Początek poniedziałkowych notowań nie przyniósł przełomu. Indeksy nadal poruszały się w trendach bocznych a mikrowahaniom kursów towarzyszyły skrajnie niskie obroty. O ile jednak w zeszłym tygodniu, krótszym z powodu majówki, niewielka aktywność graczy nie powinna dziwić (szczególnie 2 maja gdy obroty wyniosły tylko 0,33 mld zł) o tyle dzisiaj wypadałoby, żeby handel się nieco ożywił.

Pierwsze kilkanaście minut nie daje jednak nadziei na poprawę. Inwestorom, co widać gołym okiem, brakuje mocniejszych bodźców do handlowania akcji.

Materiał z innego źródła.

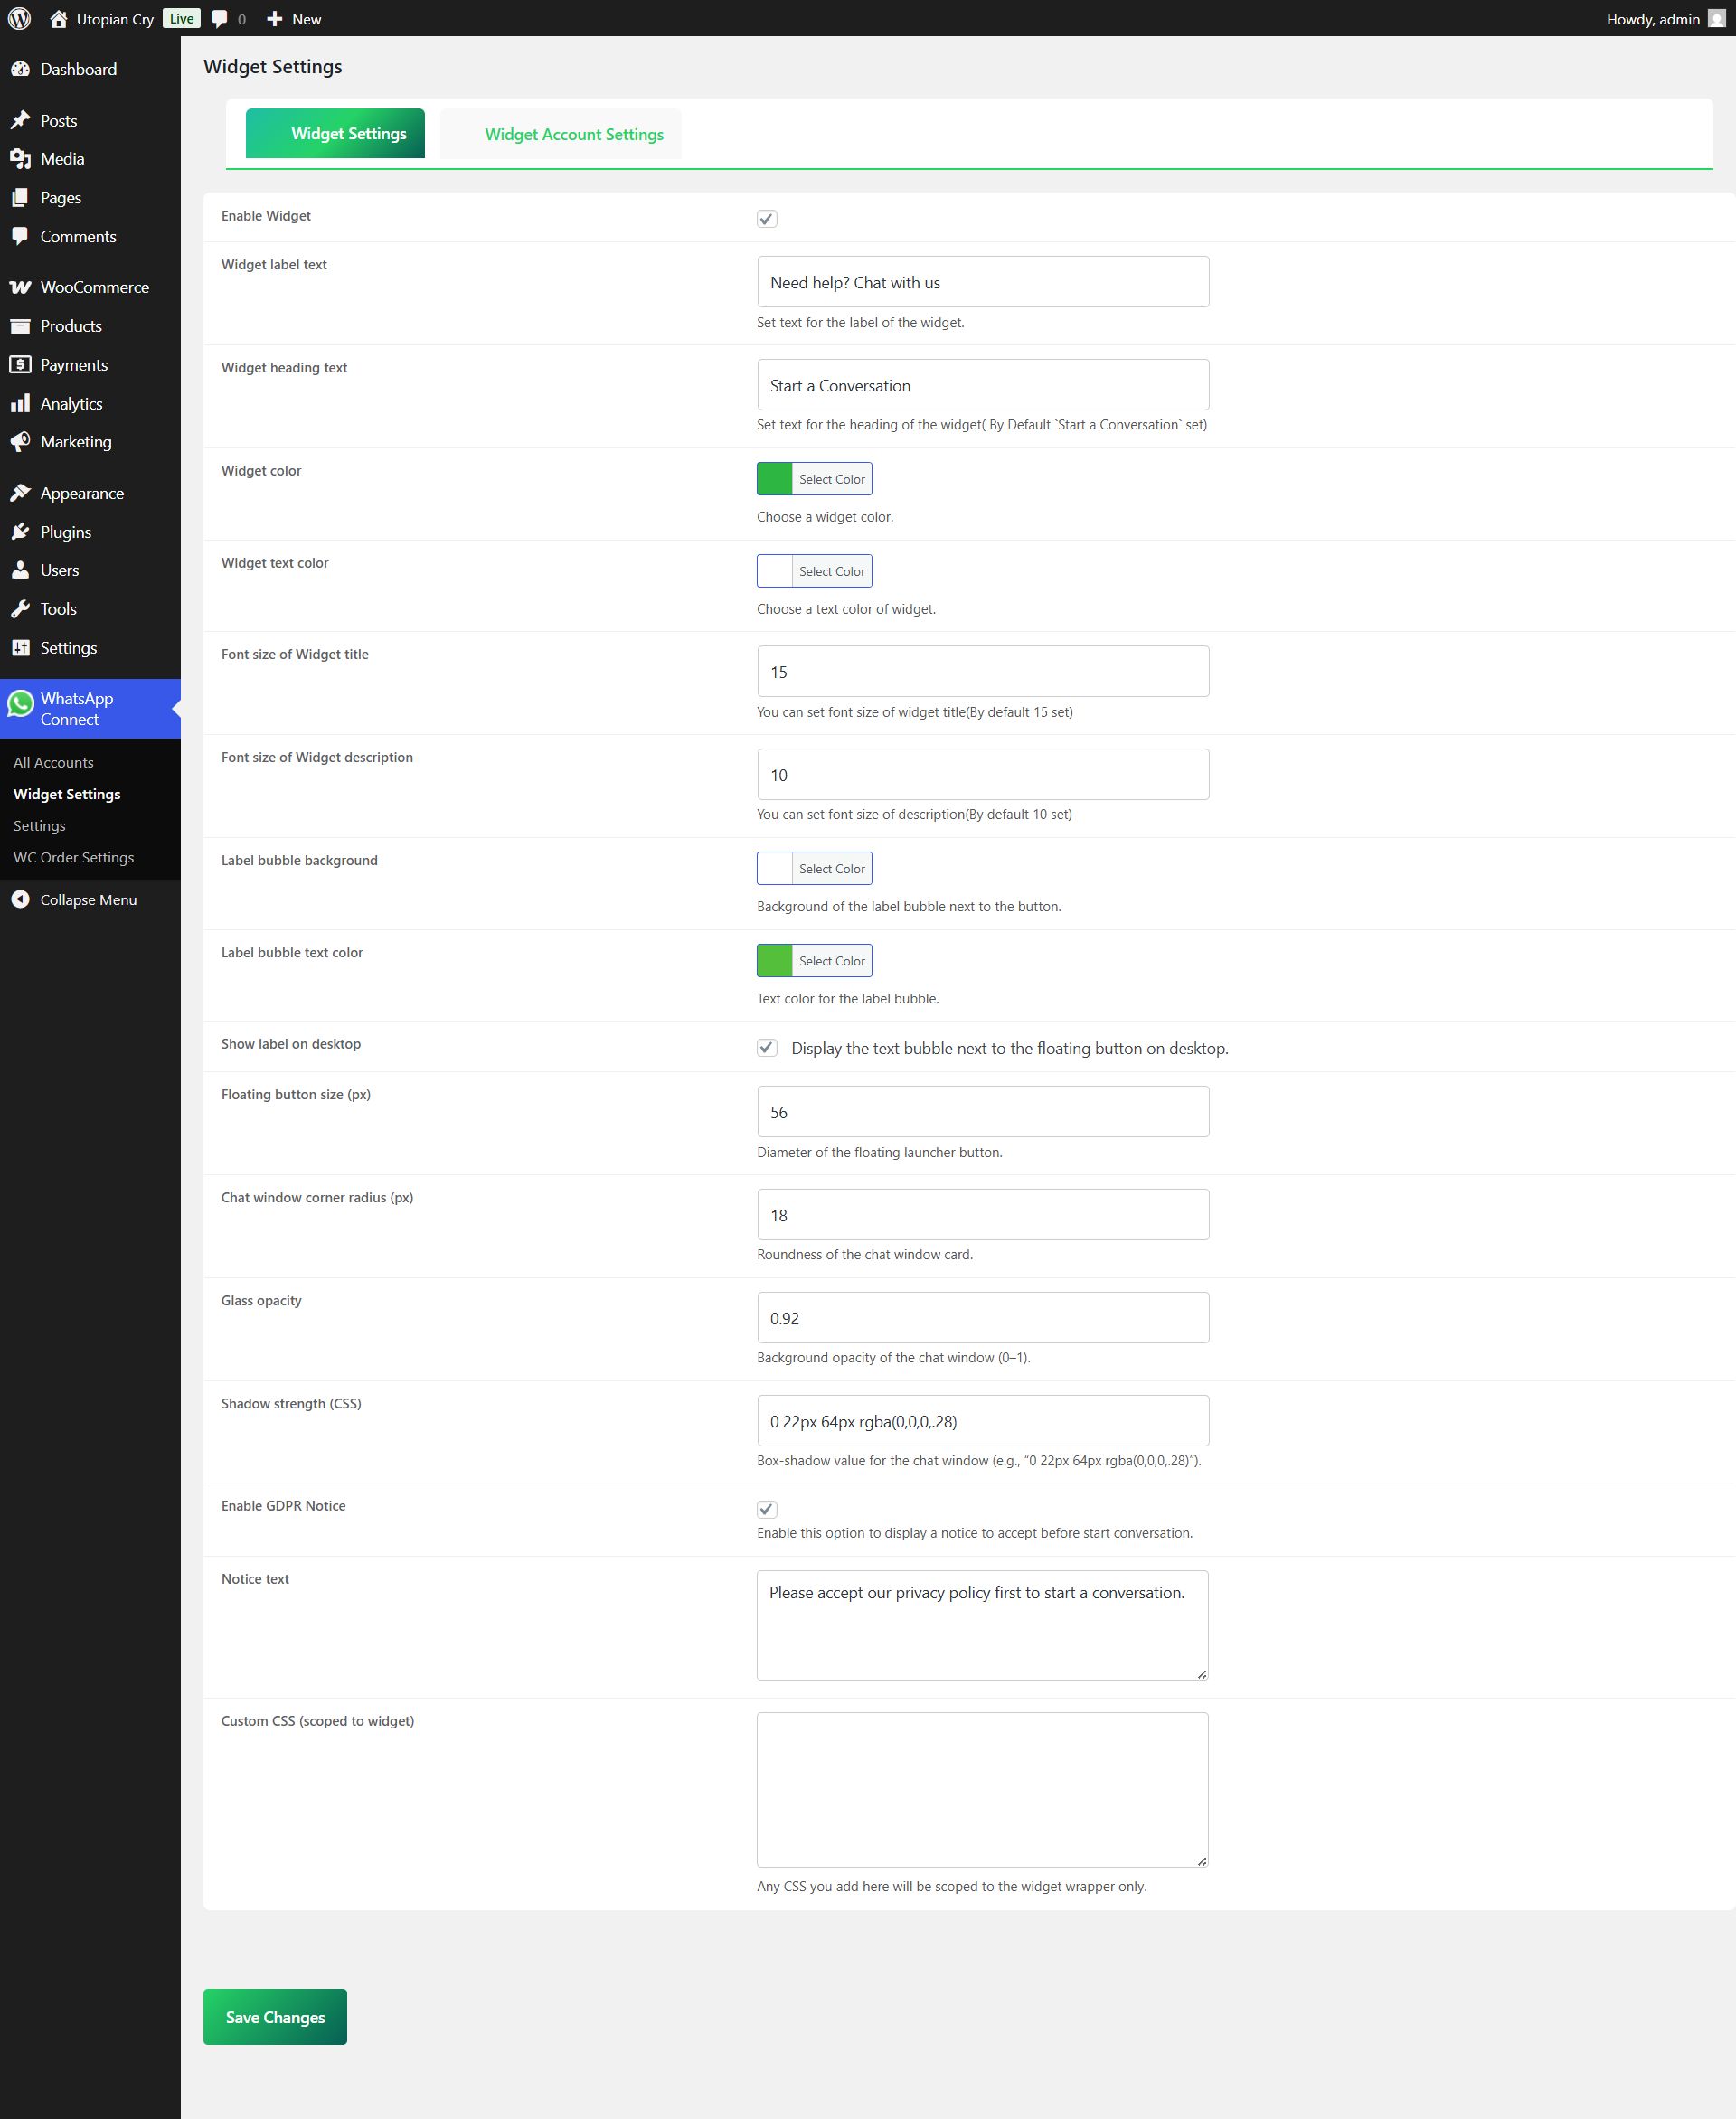This screenshot has height=2119, width=1736.
Task: Open the Widget color Select Color picker
Action: click(x=831, y=479)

Sprawa Ukrainy, mimo że wciąż nie uregulowana i nie zamknięta, przestała już działać na inwestorów giełdowych. Podobnie niewielki wpływ mają publikowane dane makroekonomiczne. GPW dość obojętnie podeszła w piątek do informacji, że koniunktura w polskim (wskaźnik PMI) spadł w poprzednim miesiącu do 52 pkt. z 54,0 pkt. w marcu, czyli do najniższego poziomu od lipca 2013 r. Marazm dotyczy zresztą nie tylko naszego parkietu. Również główne indeksy zachodnioeuropejskie i amerykańskie od dwóch tygodniach poruszają się w wąskich przedziałach niewiele poniżej historycznych szczytów.

Nic nie wskazuje na to, żeby poniedziałkowa sesja wyrwała rynki z tego zaklętego kręgu tym bardziej, że kalendarz danych makroekonomicznych jest ubogi. Dopiero po południu (16.00) na rynek trafią wiadomości zza oceanu o kwietniowym Indeksie ISM dla usług. Analitycy oczekują wzrostu wskaźnika do 54,1 pkt. z 53,1 pkt. miesiąc wcześniej. Ponadto dzisiaj giełda londyńska ma dzisiaj wolne z powodu święta bankowca. Nad ranem naszego czasu inwestorzy poznali za to finalne dane o kwietniowym PMI dla chińskiego przemysłu. Wzrósł do 48,1 pkt. z 48 pkt. miesiąc wcześniej, czyli mniej niż oczekiwano (48,3 pkt.). Nie zrobiło to wrażenia na giełdzie w Szanghaju, która wzrosła (indeks SSE Composite) o 0,1 proc. W Europie niemiecki DAX zaczął tydzień od 0,3-proc. spadku. Francuski CAC40 malał o 0,25 proc. Najsłabiej, tracąc 0,75 proc., prezentowały się Ateny.

Giełda warszawska radziła sobie nieco lepiej. Na otwarciu WIG20 i WIG30 malały po 0,08 proc., do odpowiednio: 2430,16 pkt. i 2580,73 pkt. Indeks szerokiego rynku tracił 0,09 proc., do 51737,55 pkt. Po 20 minutach nadal tkwiły na tych samych poziomach a obroty wynosiły zaledwie 10 mln zł. Ich liderem (2 mln zł) było PGE. Z dużych spółek najsłabiej, kolejny zresztą raz w reakcji na słabsze dane o kwietniowej sprzedaży, radziło sobie LPP. Taniało ponad 1,3 proc. (na starcie). Kiepsko, spadając 2 proc., prezentował się Kernel. Z mniejszych firm ponad 4-proc. przecena dotknęła Serinusa. Blisko 5 proc. zniżkował też Bioton , który mocno rósł we wcześniejszych dniach. Z firm z WIG20 najlepiej wypadały za to Lotos (zmiana o 0,7 proc.) i mBank (0,6 proc.). Z mniejszych prawie 3 proc. zyskiwał Tarczyński e reakcji na pozytywną rekomendację Noble Securities.

Na rynku walutowym nowy tydzień zaczął się równie spokojnie. Euro, tak jak w piątek, kosztowało 4,20202 zł, szwajcarski frank 3,4530 zł a amerykański dolar 3,0280 zł.